Thursday, August 13, 2009

Saturday: 100 Artists to Paint DC's Largest Public Art Mural

The capital’s largest public art event is happening this Saturday, from 10:00 AM to 8:00 PM with over 100 muralists, artists, and the public painting a wall larger than a football field in the Edgewood neighborhood in Northeast.

The Edgewood Mural Jam is sponsored by the public art non-profit Albus Cavus and the DC Commission on Arts and Humanities, the Mayor's Summer Youth Employment Program, Liquitex, Beacon House, District Department of Transportation, Rails-to-Trails Conservancy, and the Rhode Island Avenue Shopping Center.

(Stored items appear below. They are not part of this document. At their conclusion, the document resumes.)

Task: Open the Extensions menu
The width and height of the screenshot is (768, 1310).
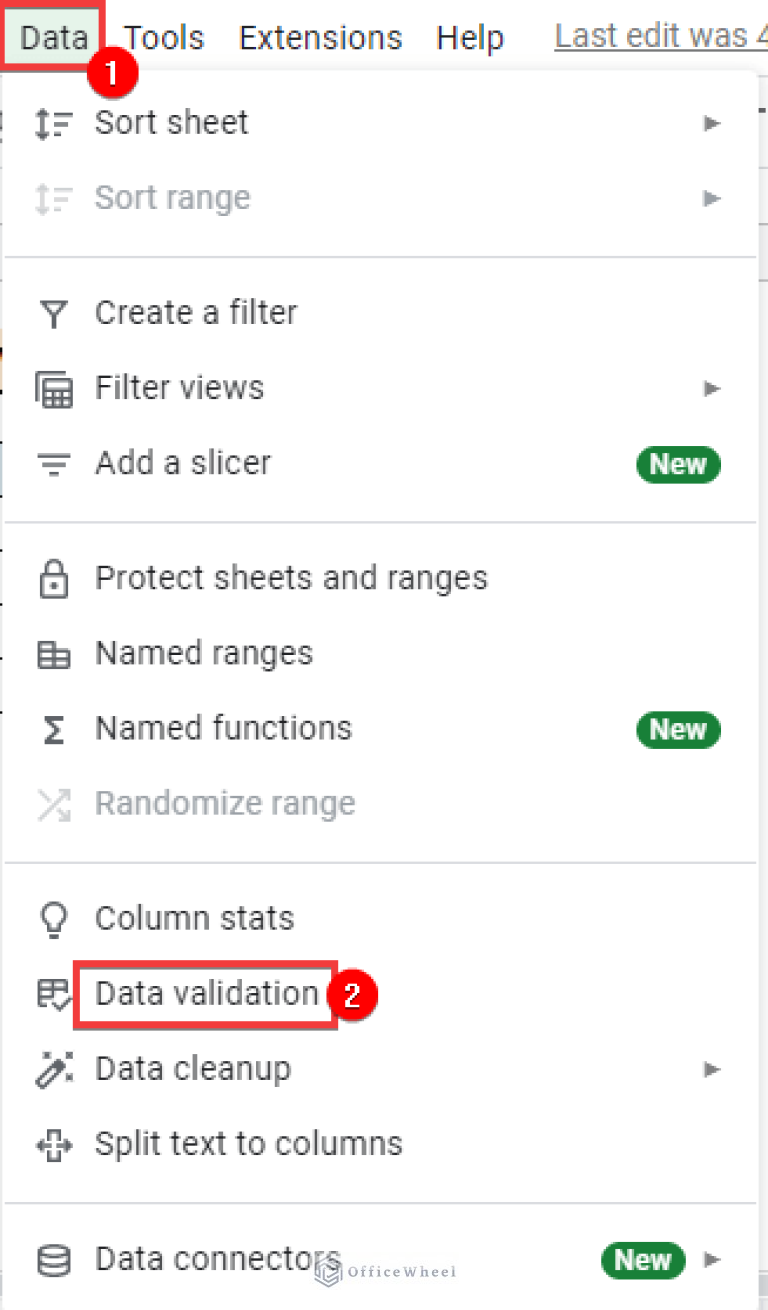Action: coord(320,37)
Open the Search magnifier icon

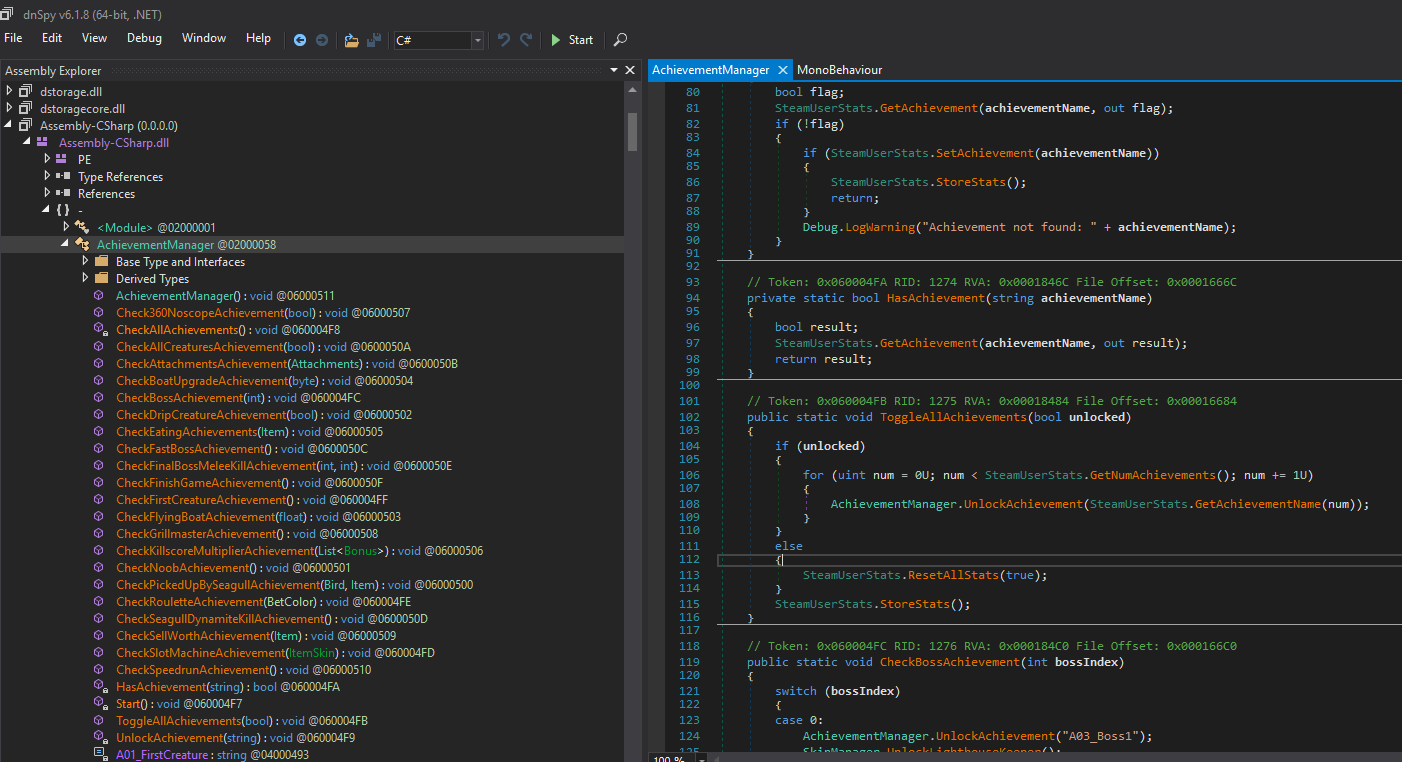pos(620,40)
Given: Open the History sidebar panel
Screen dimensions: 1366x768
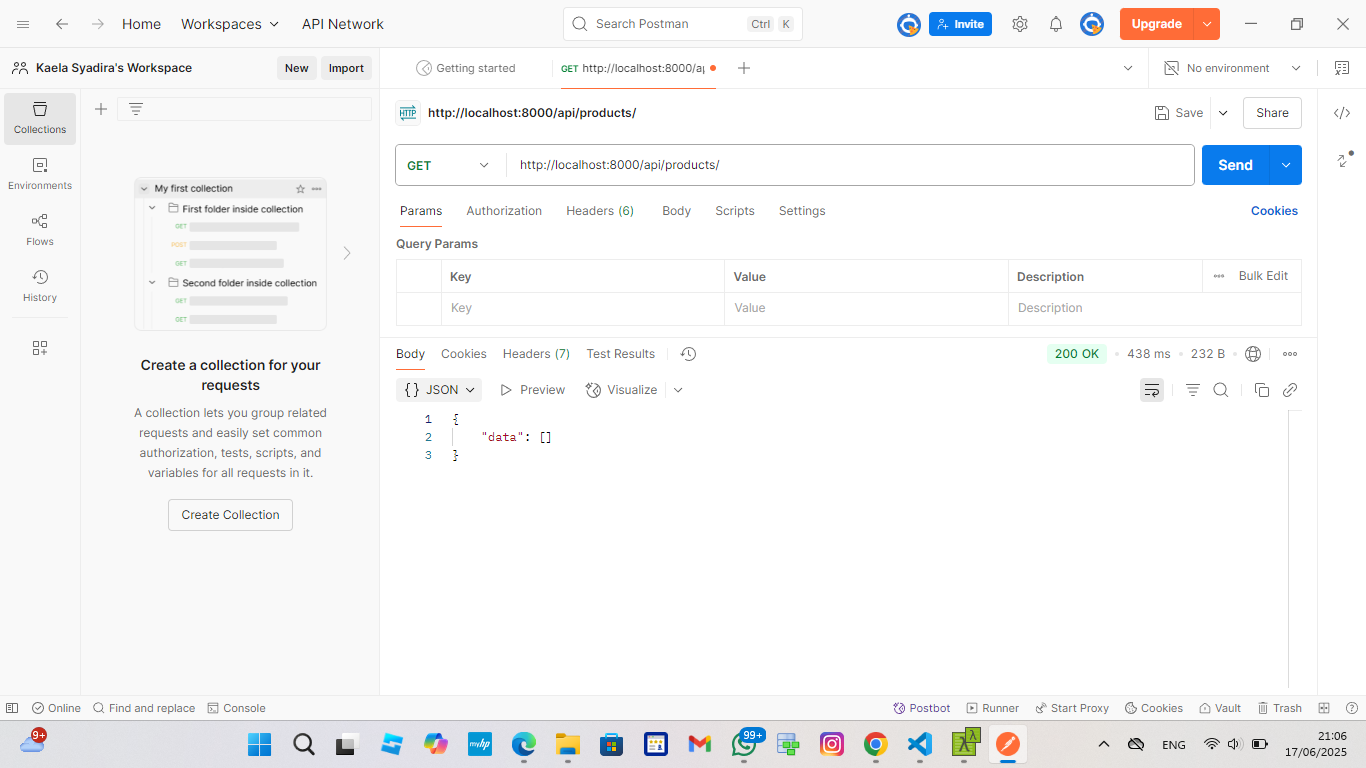Looking at the screenshot, I should tap(40, 286).
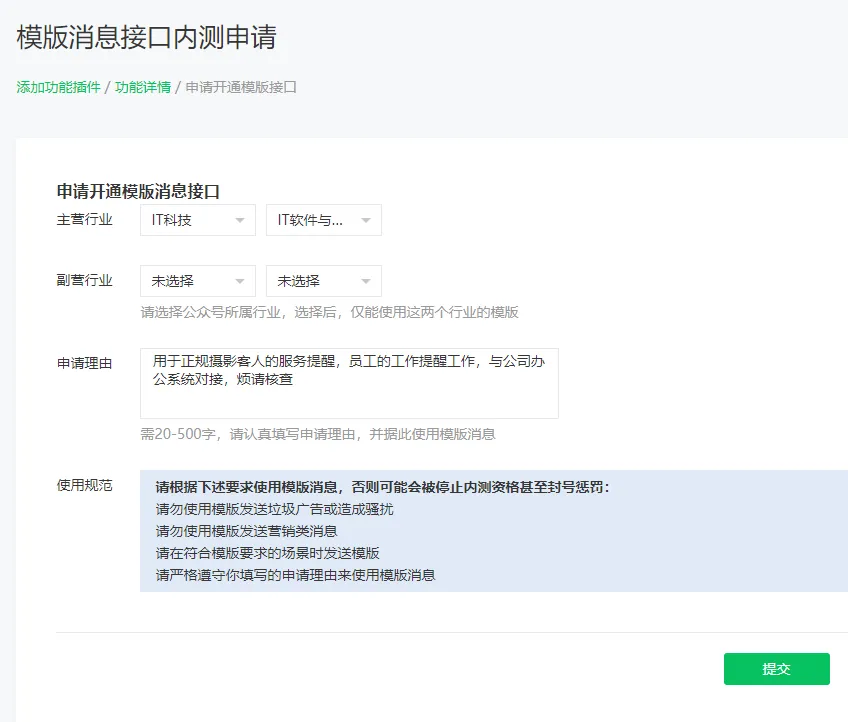848x722 pixels.
Task: Expand the first 未选择 dropdown under 副营行业
Action: [x=198, y=281]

The event is for all ages and will feature activities for children, good food, a community area for everyone who comes to pick up a brush and paint, and there will be DJs with music for entertainment.

What: Edgewood Mural Jam
Who: 100 public artists and the community painting a wall bigger than a football field
Where: Rhode Island Avenue Shopping Center, 680 Rhode Island Ave NE (behind the stores), next to Rhode Island WMATA Station on Red Line
When: Saturday, August 15, 10:00 am to 8:00 PM

The DC community is invited to participate in the largest interactive public art event of the summer by meeting the artists, watching them work, and picking up a paintbrush to join in.

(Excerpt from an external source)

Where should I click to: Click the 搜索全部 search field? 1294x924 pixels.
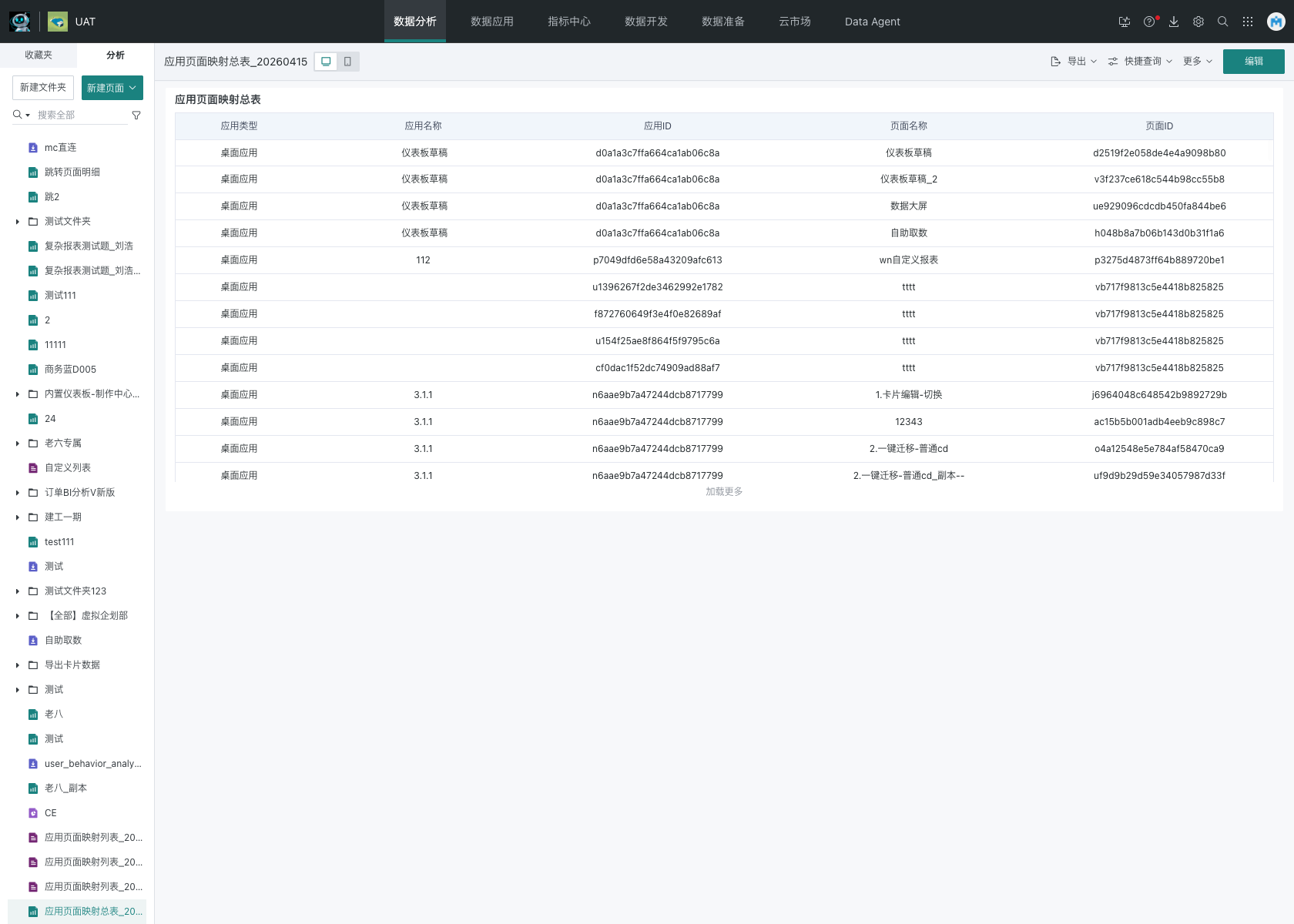(x=81, y=115)
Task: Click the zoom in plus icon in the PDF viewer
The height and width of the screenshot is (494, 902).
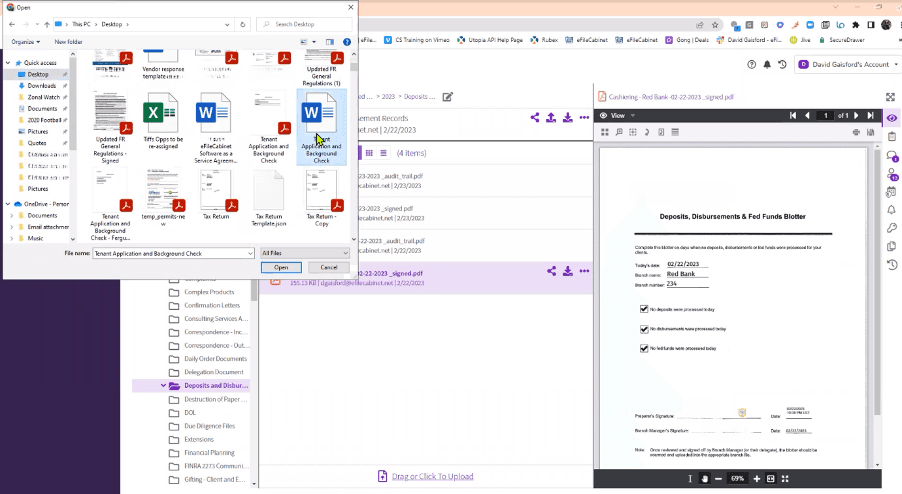Action: (x=756, y=479)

Over the last eight weeks in DC, artists Decoy, Quest Skinner, Pose 2, Chor Boogie and Joshua Mays have been leading a group of young people from the DC Commission on the Arts and Humanities Summer Youth Employment Program to develop, design, and create a mural for the DC community. "From Edgewood to the Edge of the World" is the anchor art piece that reflects the souls of the artists and invites the public to imagine a new world. The Edgewood Mural Jam will nearly double the size of public art piece in one day as 100 artists have been invited to contribute their art. The mural walls are visible from the Rhode Island WMATA metro station on the Red Line and along the new Metropolitan Branch Trail.

Details here.

1 comment:

Mike Licht said...

Very nice. But did Albus Cavus receive a contract or a grant from DC? The organization is registered in DC as a New Jersey-based nonprofit corporation, and it does most of its activities there. This may allow it to contract with DC, but not to receive DCCAH grants, since most of its operations are in New Brunswick, NJ, and it appears that DCCAH grants can only be awarded to nonprofits that have their "principal place of business" in the District.